大きな取っ手付きのカップ(推定250cc)を使ってグラグラ煮えたっている揚げ物用の油を3杯ほど小麦粉に加えるのです。そして外から内へ混ぜるようにして練り上げていきます。ダイナミックな練り込む職人さんの動きを見ていると、讃岐うどん職人を思い出してしまいました。
鍋は左右に3個並んでおり、筆者の推察によるとそれぞれ油の温度が違っているようでした。まず低温でじっくり時間をかけて中まで火を通し水分をとばし、高温の鍋に入れ替えてカリッと香ばしい仕上げをしているようです。一連の作業を行う作業場は、観光客が行き交う商店街に面しています。オープンキッチン?風に誰でもドコからでも見る事ができるレイアウトになっていました。こういう売り方は衛生面で安心ですね。
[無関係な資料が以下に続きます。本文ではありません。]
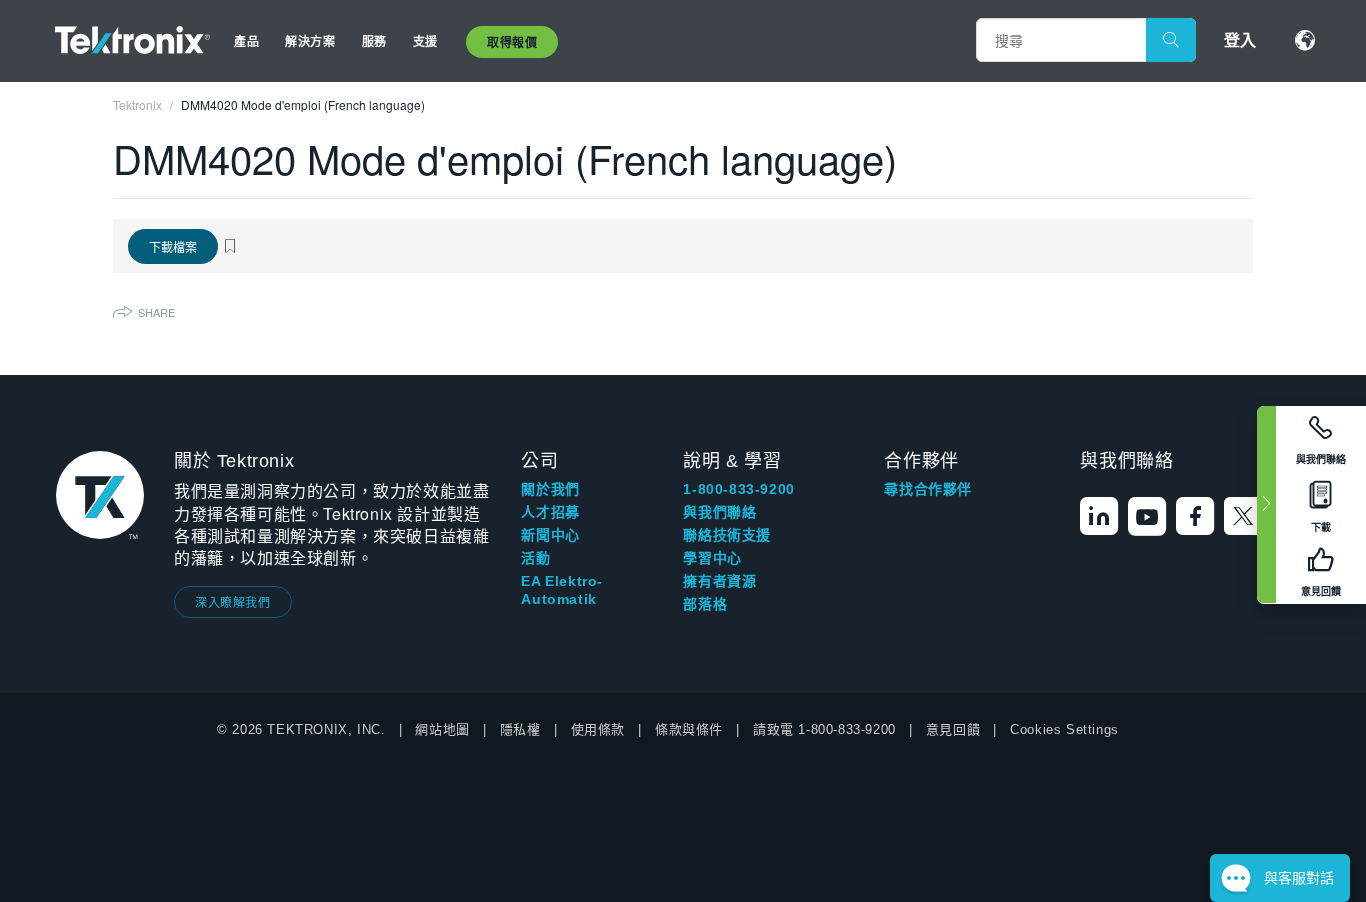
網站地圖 (442, 729)
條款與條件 (689, 729)
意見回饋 (953, 729)
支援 (425, 41)
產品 (246, 41)
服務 (374, 41)
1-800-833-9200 (738, 489)
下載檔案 (173, 246)
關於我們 (550, 489)
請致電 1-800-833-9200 (824, 729)
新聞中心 (550, 535)
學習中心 (712, 558)
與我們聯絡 (719, 512)
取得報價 (512, 42)
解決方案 (310, 41)
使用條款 (598, 729)
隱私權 (520, 729)
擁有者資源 (719, 581)
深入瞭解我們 (233, 601)
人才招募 (550, 512)
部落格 (705, 604)
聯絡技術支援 (727, 535)
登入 (1240, 39)
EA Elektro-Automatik (562, 590)
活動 (535, 558)
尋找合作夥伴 (928, 489)
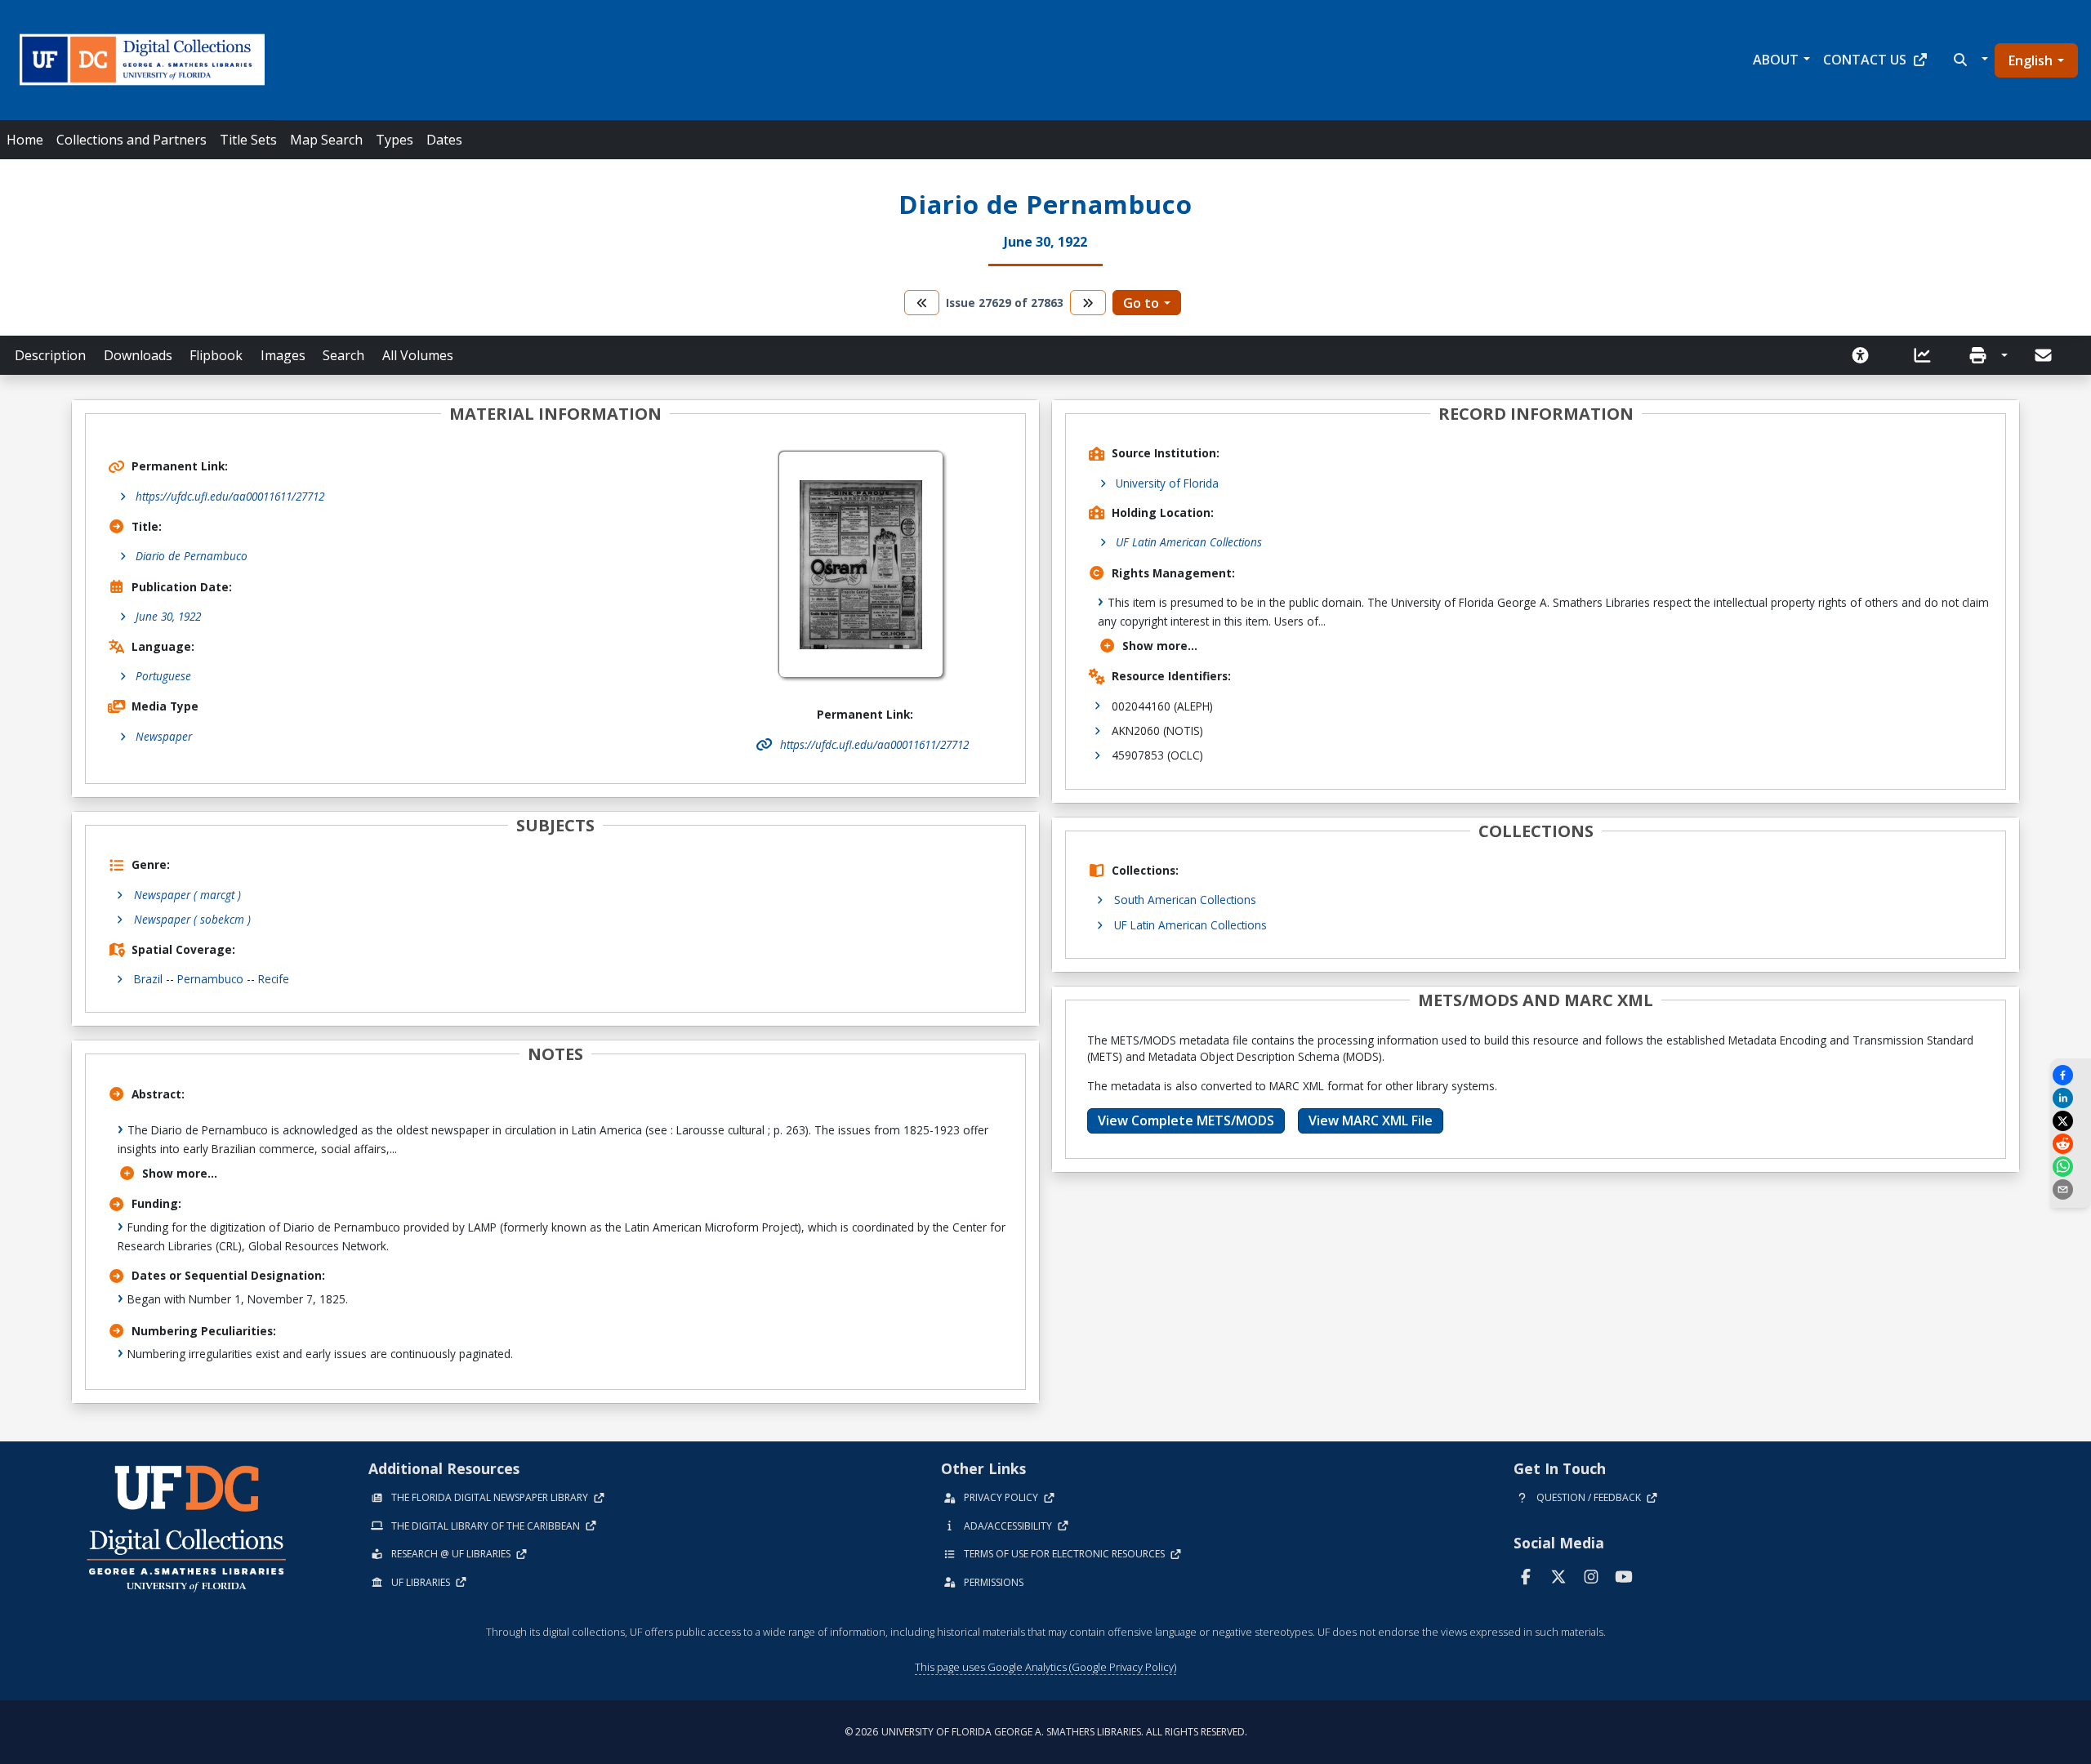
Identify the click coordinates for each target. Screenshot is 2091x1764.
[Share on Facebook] (2071, 1075)
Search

ネパールの人たちの一日2食の食習慣を支える貴重なティータイムの「おやつ」に欠かせないシェル・ロッティの製造直売所はタメル地区から徒歩10分。通称「世界のドコにもない窓」こと「デセモルジャ」のすぐ近くにありました。商店街の中で今日もガンコそうなオヤジさんを筆頭にチームワークを発揮して朝から晩まで揚げいているコトと思います。興味のある方はぜひ訪ねてみてください。一見の価値はあると思います。